> [Work required]: When you reach the line in the listing below that contains "You are a GUI", begin returning lines exactly as written, and stop after the line that contains "Egzekutor (628, 1053)". Return no other lines.

> [Data for processing]:
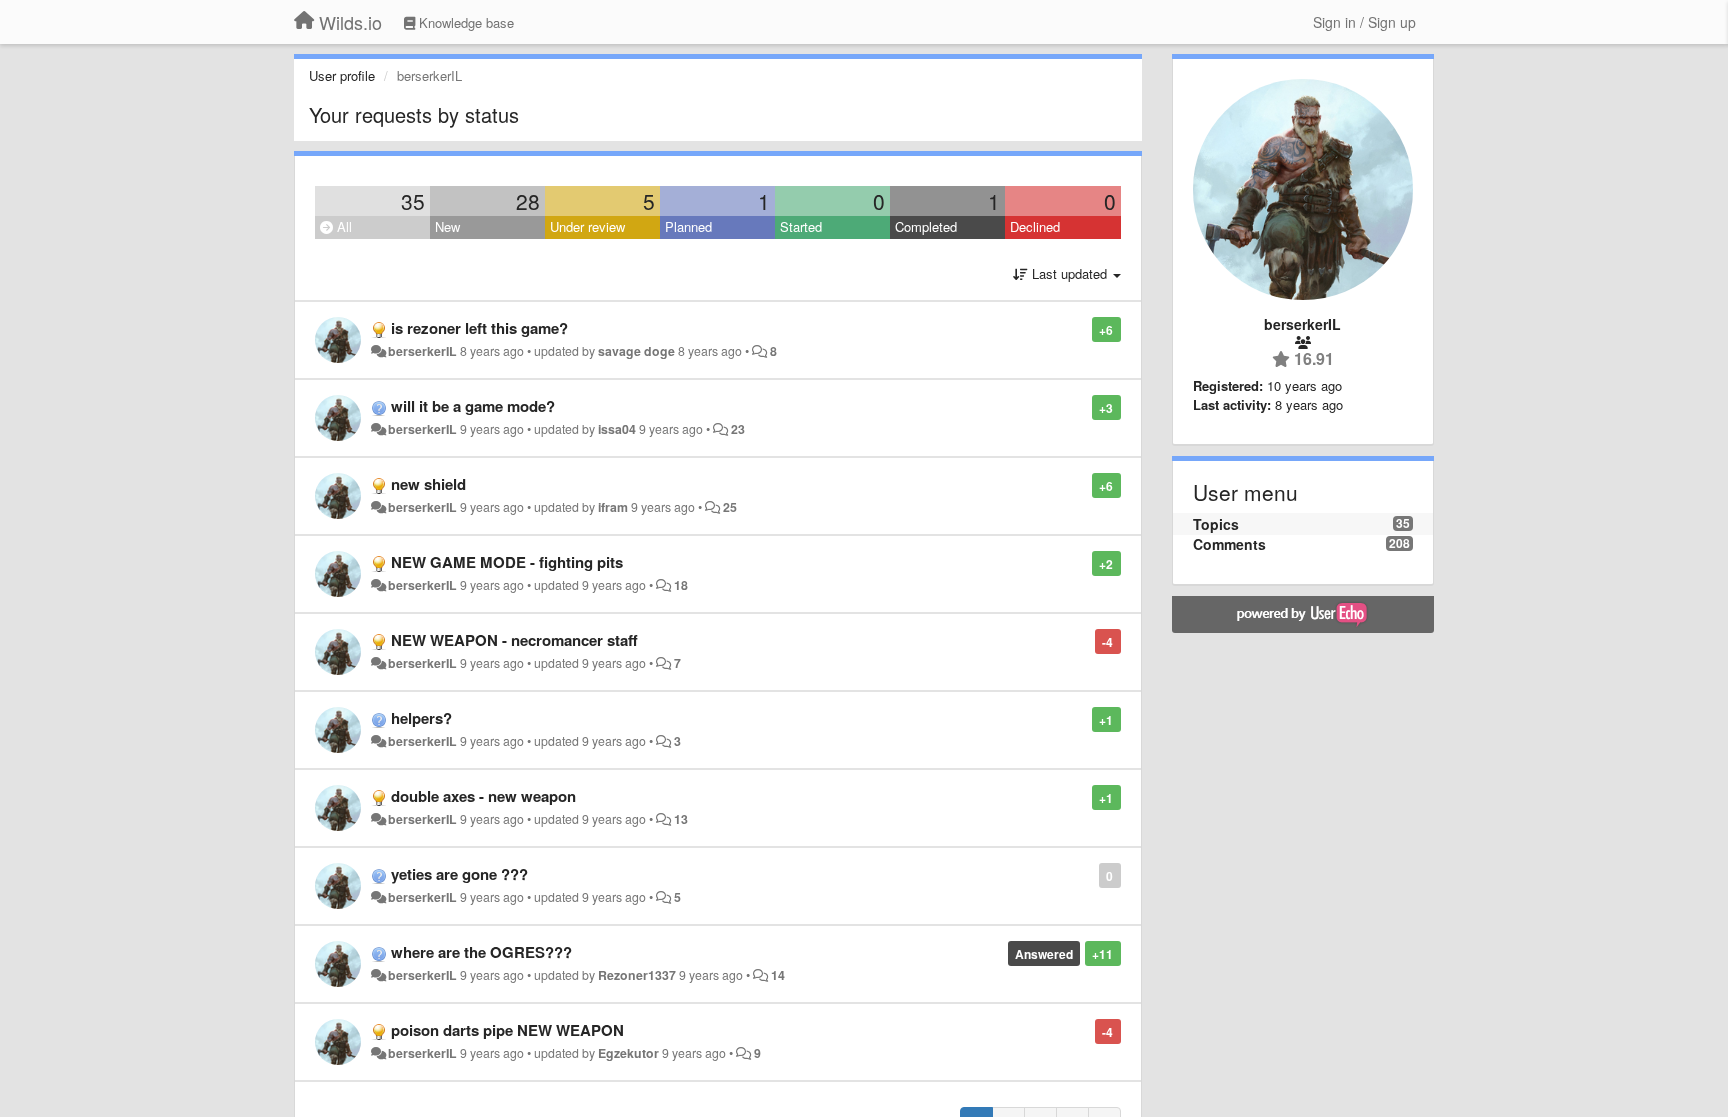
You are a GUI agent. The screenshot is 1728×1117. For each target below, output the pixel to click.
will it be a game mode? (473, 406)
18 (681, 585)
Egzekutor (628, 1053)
* * *
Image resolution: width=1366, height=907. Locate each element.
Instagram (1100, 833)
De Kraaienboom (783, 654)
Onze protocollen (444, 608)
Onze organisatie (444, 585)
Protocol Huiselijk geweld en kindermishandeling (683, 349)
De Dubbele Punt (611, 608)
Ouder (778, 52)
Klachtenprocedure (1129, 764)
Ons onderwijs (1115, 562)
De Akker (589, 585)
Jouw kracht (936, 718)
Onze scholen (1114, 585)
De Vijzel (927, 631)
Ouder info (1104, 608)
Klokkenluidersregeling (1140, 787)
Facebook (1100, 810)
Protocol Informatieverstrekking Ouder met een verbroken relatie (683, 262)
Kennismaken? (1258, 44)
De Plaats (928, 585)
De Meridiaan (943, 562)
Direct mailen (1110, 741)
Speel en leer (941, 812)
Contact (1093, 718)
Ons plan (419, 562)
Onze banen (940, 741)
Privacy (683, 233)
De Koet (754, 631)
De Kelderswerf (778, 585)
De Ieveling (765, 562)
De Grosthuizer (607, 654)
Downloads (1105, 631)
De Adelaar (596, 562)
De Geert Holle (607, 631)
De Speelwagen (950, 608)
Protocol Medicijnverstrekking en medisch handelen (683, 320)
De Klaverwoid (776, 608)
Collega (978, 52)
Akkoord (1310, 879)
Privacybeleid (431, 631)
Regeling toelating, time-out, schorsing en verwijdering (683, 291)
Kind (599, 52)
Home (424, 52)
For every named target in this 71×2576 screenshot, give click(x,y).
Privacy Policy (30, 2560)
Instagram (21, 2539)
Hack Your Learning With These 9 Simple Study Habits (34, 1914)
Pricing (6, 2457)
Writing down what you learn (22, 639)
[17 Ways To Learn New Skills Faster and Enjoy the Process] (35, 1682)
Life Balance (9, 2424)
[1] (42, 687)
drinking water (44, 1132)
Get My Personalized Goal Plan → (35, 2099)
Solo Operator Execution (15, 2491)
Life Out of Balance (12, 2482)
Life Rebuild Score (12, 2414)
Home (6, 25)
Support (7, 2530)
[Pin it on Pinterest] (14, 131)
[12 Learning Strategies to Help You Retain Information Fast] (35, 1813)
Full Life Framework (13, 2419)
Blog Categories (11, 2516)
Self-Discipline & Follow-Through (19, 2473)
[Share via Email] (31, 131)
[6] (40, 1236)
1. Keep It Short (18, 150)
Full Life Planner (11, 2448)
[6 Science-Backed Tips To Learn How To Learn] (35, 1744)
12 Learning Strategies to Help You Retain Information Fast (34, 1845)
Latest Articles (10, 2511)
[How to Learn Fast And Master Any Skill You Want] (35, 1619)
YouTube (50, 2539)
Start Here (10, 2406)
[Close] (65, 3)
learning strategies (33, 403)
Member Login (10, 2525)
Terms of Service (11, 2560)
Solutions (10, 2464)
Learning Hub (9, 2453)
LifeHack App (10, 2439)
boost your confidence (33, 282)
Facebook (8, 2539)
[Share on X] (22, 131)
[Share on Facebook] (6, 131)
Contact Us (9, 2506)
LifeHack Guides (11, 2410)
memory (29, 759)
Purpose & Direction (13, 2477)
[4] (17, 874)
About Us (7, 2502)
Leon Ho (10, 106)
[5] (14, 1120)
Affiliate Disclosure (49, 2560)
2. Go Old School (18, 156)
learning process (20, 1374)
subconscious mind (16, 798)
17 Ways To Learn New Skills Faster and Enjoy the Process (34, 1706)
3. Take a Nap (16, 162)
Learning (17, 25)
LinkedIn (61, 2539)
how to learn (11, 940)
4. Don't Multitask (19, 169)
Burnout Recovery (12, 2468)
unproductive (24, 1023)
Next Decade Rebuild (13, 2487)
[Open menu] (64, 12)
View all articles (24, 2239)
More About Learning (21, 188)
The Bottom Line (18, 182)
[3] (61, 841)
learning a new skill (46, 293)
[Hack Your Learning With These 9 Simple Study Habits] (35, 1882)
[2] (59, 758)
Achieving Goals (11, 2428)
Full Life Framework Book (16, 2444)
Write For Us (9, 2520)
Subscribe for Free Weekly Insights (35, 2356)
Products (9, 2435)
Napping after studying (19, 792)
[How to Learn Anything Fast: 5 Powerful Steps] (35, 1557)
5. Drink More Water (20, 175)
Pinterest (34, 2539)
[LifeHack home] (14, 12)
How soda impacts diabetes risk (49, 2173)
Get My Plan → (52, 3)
* * *
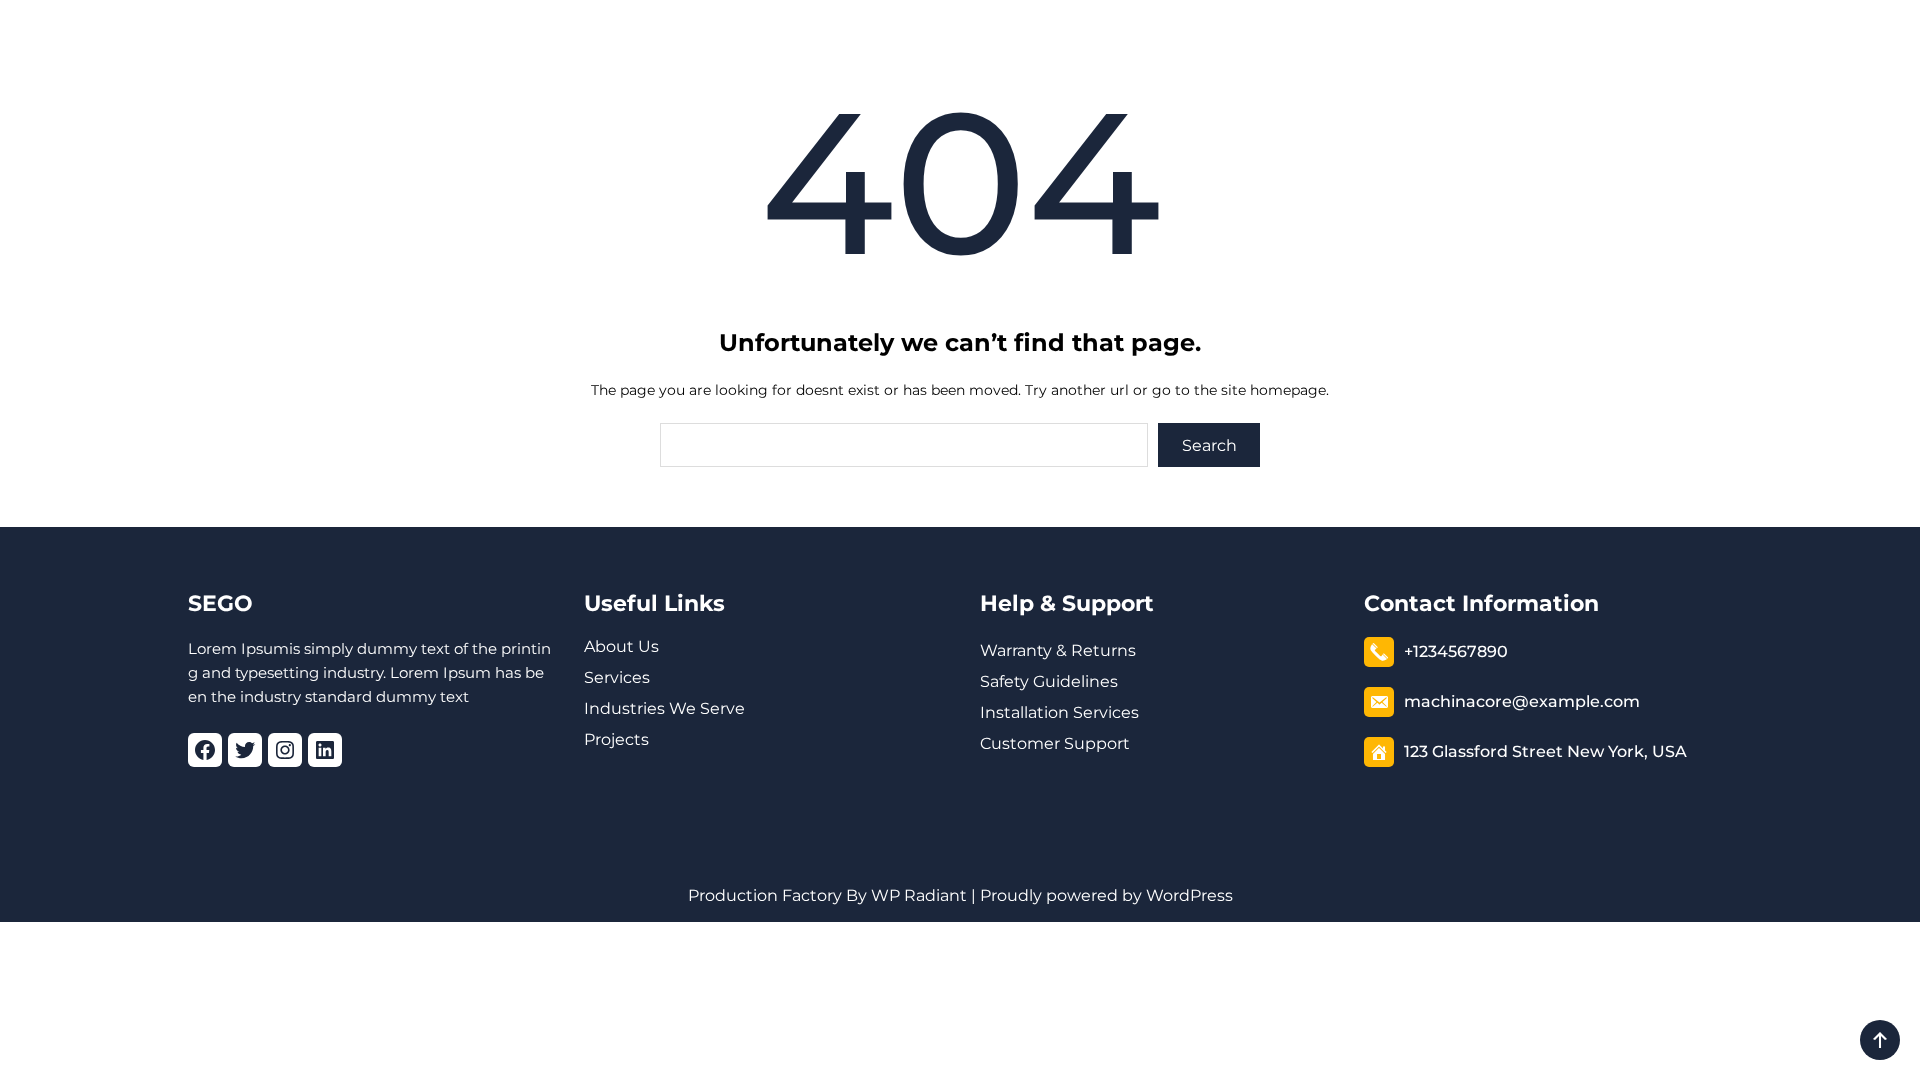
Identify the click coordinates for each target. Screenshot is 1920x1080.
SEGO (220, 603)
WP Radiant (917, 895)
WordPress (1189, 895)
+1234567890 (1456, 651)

> [Answer area]:
You are a GUI agent. The screenshot is 1728×1117. For each target below, output the pixel to click.
will it be a game mode? (473, 406)
18 (681, 585)
Egzekutor (628, 1053)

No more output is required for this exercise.